Im Wartezimmer des Lebens

Sind wir das nicht alle irgendwie? Für Cancer Survivors trifft diese Metapher auf jeden Fall zu. „Geheilt heißt nicht vorbei“, sagt Petra-Alexandra Buhl. Die Autorin von „Heilung auf Widerruf“ weiß genau, wovon sie spricht und schreibt. Ich habe ihr für die heute publizierte Ausgabe meines vierteljährlich erscheinenden Newsletters drei Fragen gestellt.

Üblicherweise ist ein Großteil der Inhalte exklusiv für Abonnent*innen. Weil mir dieses Thema besonders wichtig ist, veröffentliche ich das Kurzinterview nicht nur in der Newsletter-Rubrik „Die gute Nachricht/Das mutige Projekt“, sondern hier allgemein zugänglich.

Petra-Alexandra Buhl kenne ich seit ihrer Zeit als Journalistin bei der Sächsischen Zeitung in Dresden.
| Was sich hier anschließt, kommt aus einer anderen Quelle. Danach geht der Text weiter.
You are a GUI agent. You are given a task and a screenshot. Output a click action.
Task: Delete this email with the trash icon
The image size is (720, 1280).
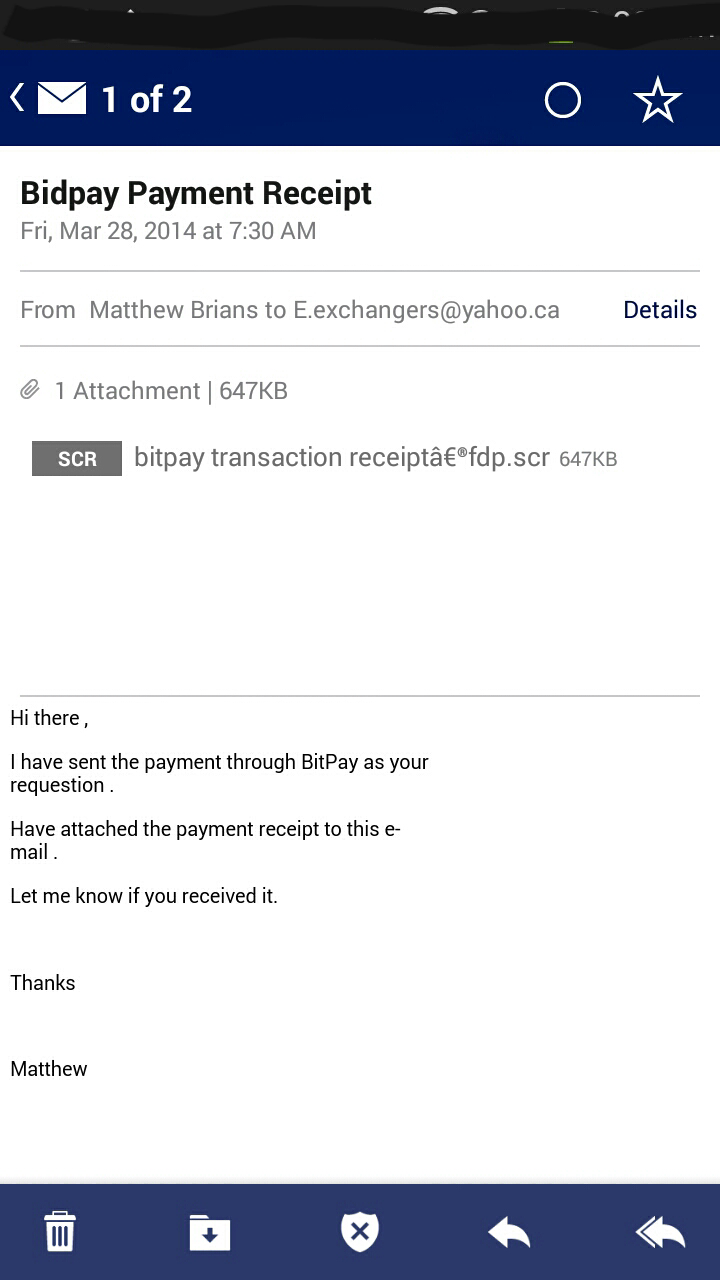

Inzwischen coacht die studierte Historikerin und Germanistin schon 13 Jahre Führungskräfte und Aufgeschlossene systemisch, ist als Supervisorin und Moderatorin tätig.

Drei Fragen an Petra-Alexandra Buhl

Petra-Alexandra Buhl, Foto: Oliver Killig

Warum braucht die Welt „Heilung auf Widerruf“?

… weil es bislang kein Sachbuch zum Thema Langzeitüberleben nach Krebs gegeben hat, das sich an die Betroffenen, ihre Angehörigen und Freunde oder Kollegen richtet – also an ein Publikum, das weder Medizin studiert hat, noch einen Pflegeberuf ausübt. Mich hat die Frage interessiert: Wie kommen diese Menschen durchs Leben? Da ich selbst 1990 an Krebs erkrankt war und mit Chemotherapie und Bestrahlungen erfolgreich behandelt wurde, wollte ich wissen, wie andere Menschen mit ihrer Krankheitsgeschichte umgehen. Welche Spätfolgen haben sie und welche Strategien für ein gelingendes Leben finden sie?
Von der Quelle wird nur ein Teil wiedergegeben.